British documentarian, Alex Holder, was just interviewed by House investigators about his documentary, which will air later this summer on Discovery Plus, which we should note shares a parent company with CNN, and provided us with clips from the film.
I want to take a look at a new clip for you.
It's a portion of the documentary that features an interview with the president's daughter and adviser, Ivanka Trump, as the president was engaged in a full-court press in December to try to overturn the legal legitimate results of the 2020 election.
Take a look.
(BEGIN VIDEO CLIP)
(CHEERING)
ANNE APPLEBAUM, STAFF WRITER, "THE ATLANTIC": They thought because people showed up to their rallies that meant they were popular.
(APPLAUSE)
APPLEBAUM: The idea that other people might be sitting at home feeling differently about it seems not to have occurred to them. They genuinely thought that must be true.
DONALD TRUMP, FORMER PRESIDENT OF THE UNITED STATES: We won Georgia. We won Michigan. We won Pennsylvania. We won them all.
IVANKA TRUMP, FORMER WHITE HOUSE ADVISER & DAUGHTER OF FORMER PRESIDENT DONALD TRUMP: As the president has said, every single vote needs to be counted and needs to be heard. And he campaigned for the voiceless.
PHILIP RUCKER, DEPUTY NATIONAL EDITOR, "THE WASHINGTON POST": It's interesting to see Ivanka Trump say that her father wanted every vote to be counted.
(SHOUTING)
RUCKER: Because Trump's mission in the days after the election was to stop the counting of votes.
ERIC TRUMP, SON OF FORMER PRESIDENT TRUMP: The reality is people in this country were getting multiple ballots in the mail.

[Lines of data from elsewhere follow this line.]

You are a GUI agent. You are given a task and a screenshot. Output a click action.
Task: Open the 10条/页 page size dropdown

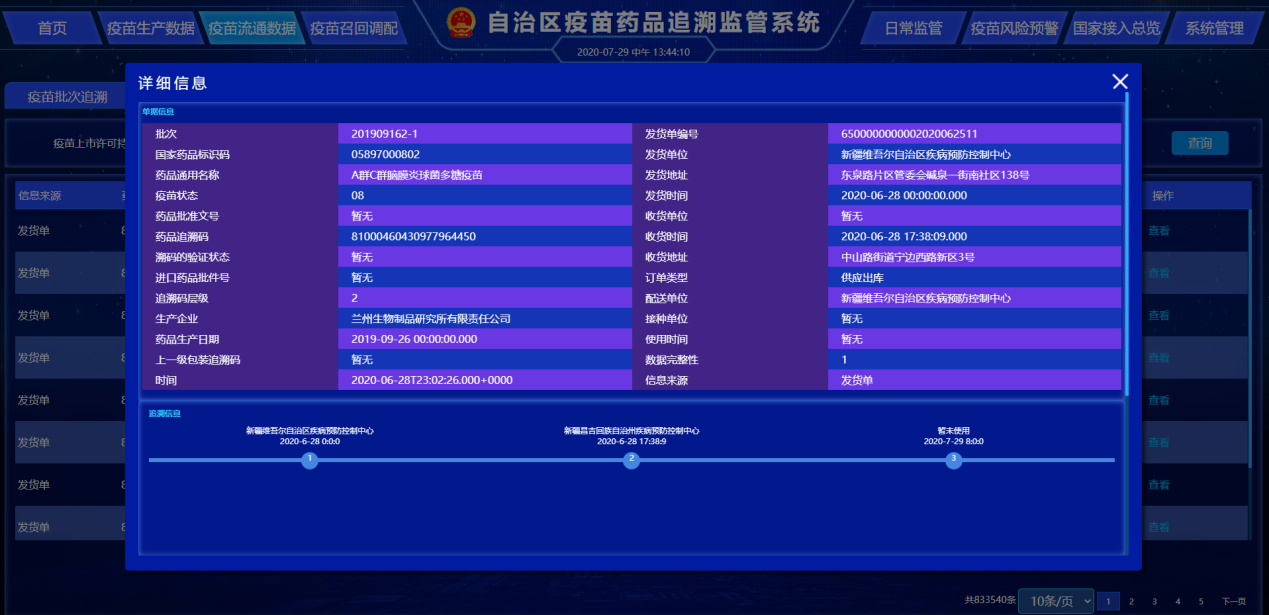(1054, 600)
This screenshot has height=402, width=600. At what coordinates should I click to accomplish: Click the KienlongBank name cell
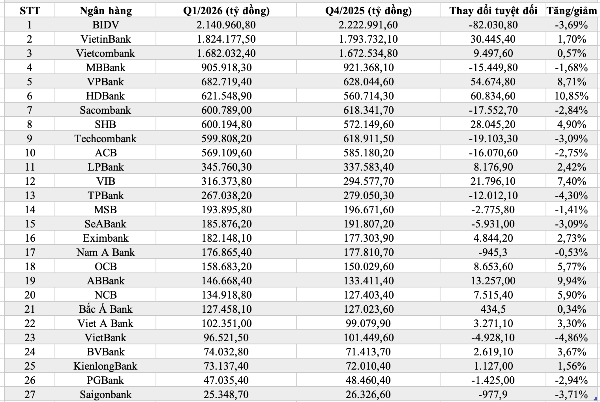click(106, 366)
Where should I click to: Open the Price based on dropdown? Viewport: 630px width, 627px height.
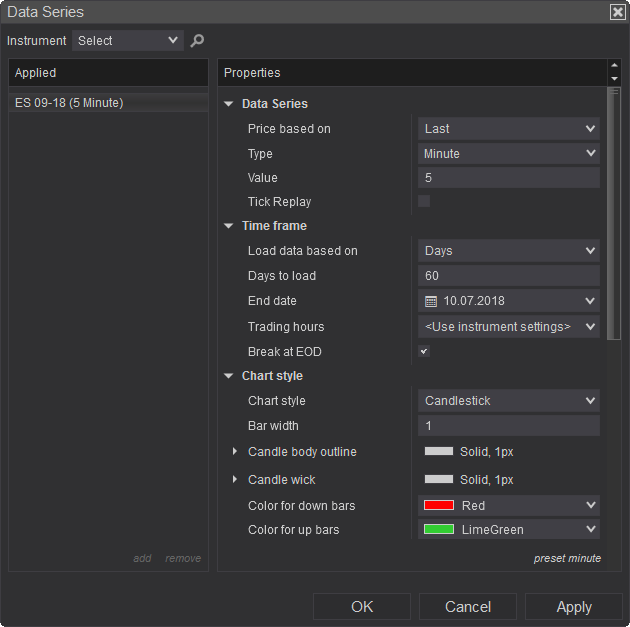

There are thousands and thousands of people who are voting in multiple states.
DR. EDDIE S. GLAUDE JR, PRINCETON UNIVERSITY: There's no evidence whatsoever that the voter fraud that they're claiming.
UNIDENTIFIED FEMALE: After weeks of trying to overturn the results of the election, his legal team has come up with nothing.
UNIDENTIFIED FEMALE: So far, they've lost 30 cases.
RUDY GIULIANI, ATTORNEY FOR FORMER PRESIDENT TRUMP: I would love to release all the information that I have. I would love to give it to you all. Except most of you wouldn't cover it.
TRUMP: All the legal documents and everything else, it's not even a contest. But you need a judge that has courage and, so far, we haven't found that judge.
(END VIDEO CLIP)
[13:35:04]
TAPPER: In addition to that clip, the documentary reportedly includes Ivanka Trump saying her father should continue to fight because people are questioning, quote, "the sanctity of our elections."
You can compare what Ivanka Trump said in the documentary, before it was clear that her dad was not going to be able to steal the election, to what she said under oath to the Select Committee about the results.
(BEGIN VIDEO CLIP)
UNIDENTIFIED MALE: How did that affect your perspective about the election when Attorney General Barr made that statement?
IVANKA TRUMP: It affected my perspective. I respect Attorney General Barr, so I accepted what he was saying.
(END VIDEO CLIP)
TAPPER: That's a reference to Attorney General Barr saying that the claims of widespread voter fraud were, quote, "bullshit."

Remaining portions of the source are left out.